Only lines that contain the word "agent" belong in the answer; copy them from the records below.

§ DATA PROVIDED
▬▬▬
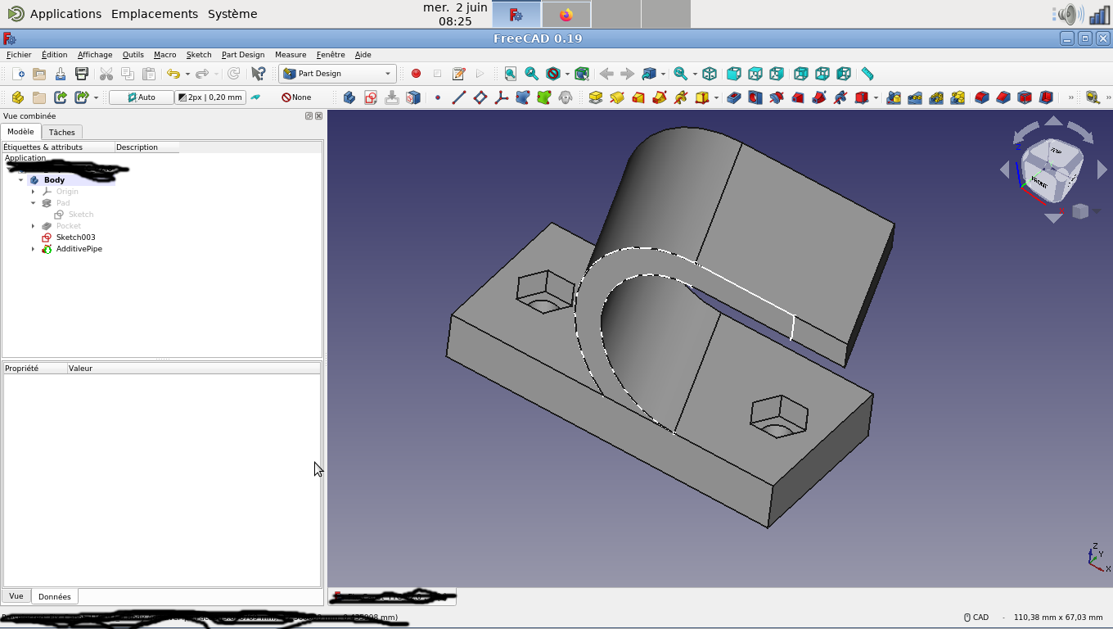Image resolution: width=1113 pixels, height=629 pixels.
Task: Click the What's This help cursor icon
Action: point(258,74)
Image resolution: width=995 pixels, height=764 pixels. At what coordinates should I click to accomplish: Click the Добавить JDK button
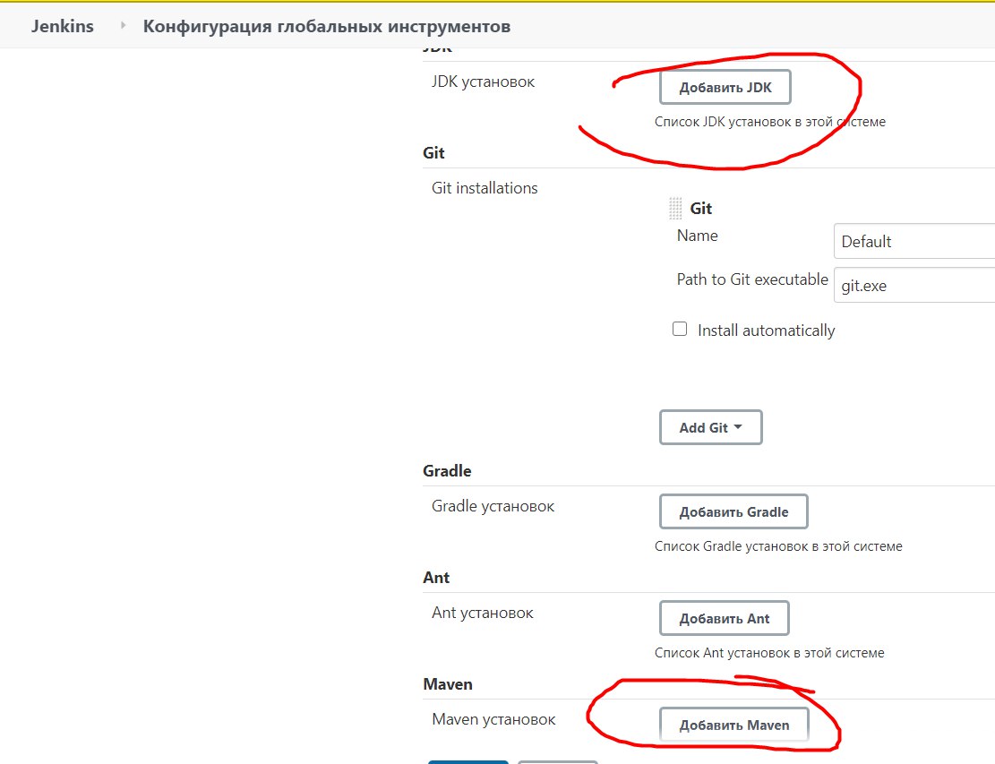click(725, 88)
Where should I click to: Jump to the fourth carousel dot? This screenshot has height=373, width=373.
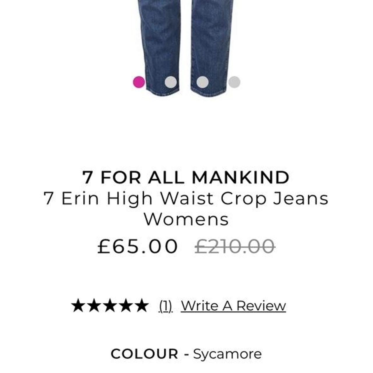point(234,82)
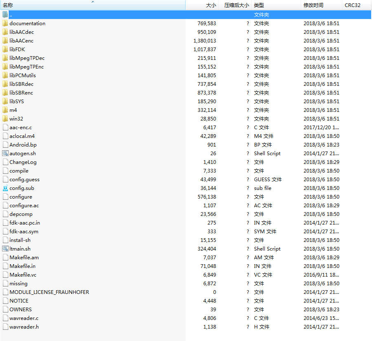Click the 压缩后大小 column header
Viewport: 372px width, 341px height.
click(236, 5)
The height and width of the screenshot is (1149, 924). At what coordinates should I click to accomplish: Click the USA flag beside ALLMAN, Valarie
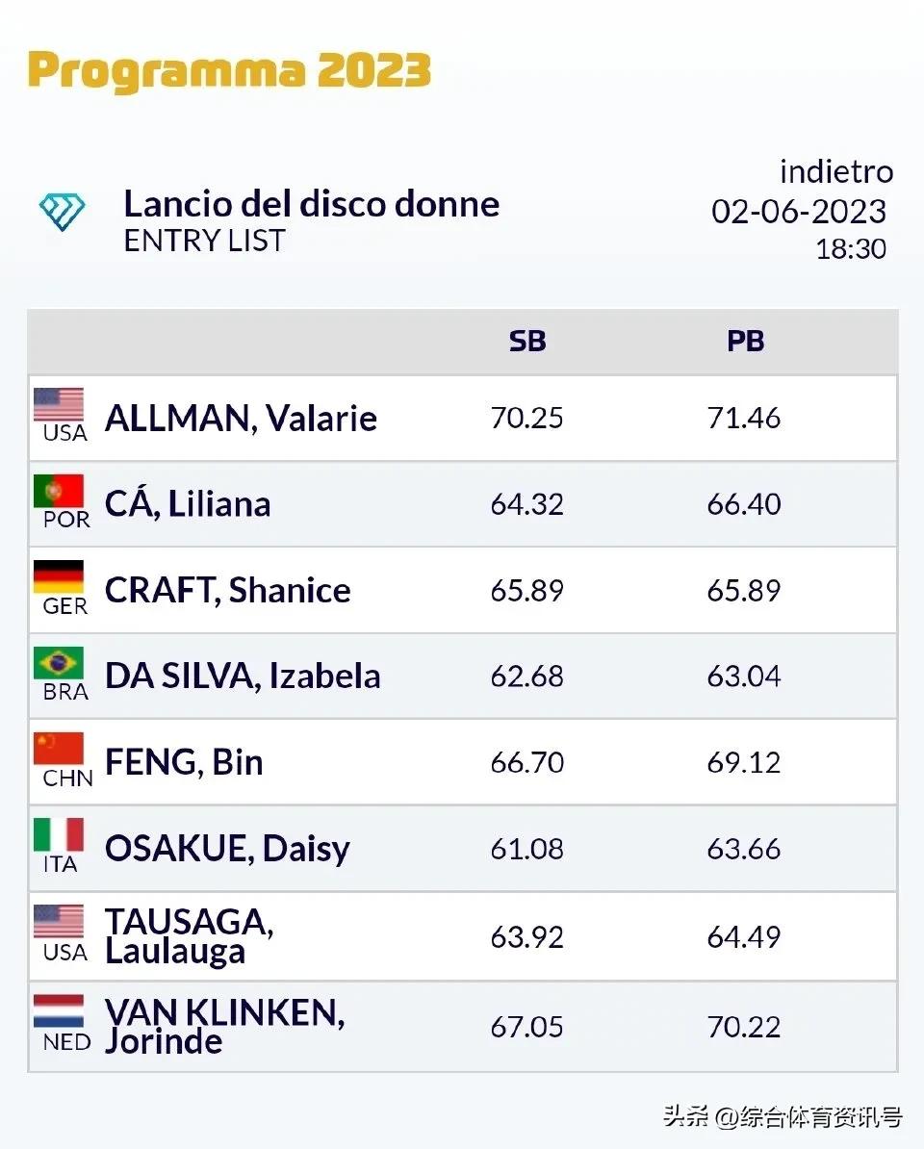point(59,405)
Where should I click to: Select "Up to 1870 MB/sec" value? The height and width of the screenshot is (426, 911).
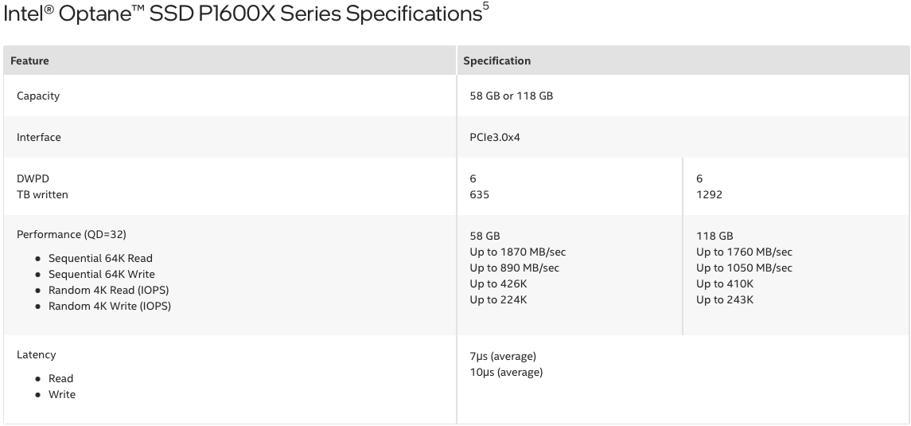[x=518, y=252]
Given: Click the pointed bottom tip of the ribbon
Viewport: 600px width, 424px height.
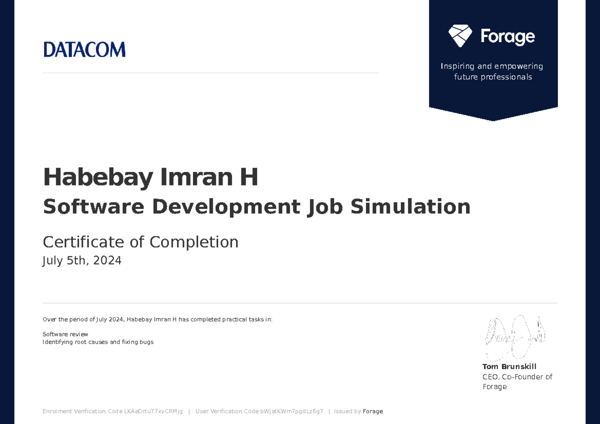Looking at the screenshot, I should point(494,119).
▬▬▬
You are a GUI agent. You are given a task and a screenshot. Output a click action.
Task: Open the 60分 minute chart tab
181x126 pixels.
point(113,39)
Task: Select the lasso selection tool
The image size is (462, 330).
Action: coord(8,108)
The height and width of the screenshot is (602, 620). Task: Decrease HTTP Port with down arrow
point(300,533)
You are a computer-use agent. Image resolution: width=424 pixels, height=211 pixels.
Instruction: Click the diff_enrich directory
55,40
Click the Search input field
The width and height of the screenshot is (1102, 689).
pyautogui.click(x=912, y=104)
▬▬▬
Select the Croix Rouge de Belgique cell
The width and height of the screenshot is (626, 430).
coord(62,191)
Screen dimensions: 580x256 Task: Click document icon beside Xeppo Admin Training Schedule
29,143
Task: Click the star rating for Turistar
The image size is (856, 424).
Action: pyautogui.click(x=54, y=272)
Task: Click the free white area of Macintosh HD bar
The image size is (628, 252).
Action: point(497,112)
▬▬▬
§ PROBLEM SOLUTION
You are a GUI agent. You are given a task and a screenshot. Output a click action.
You are a computer-use agent. Image resolution: width=424 pixels, height=211 pixels.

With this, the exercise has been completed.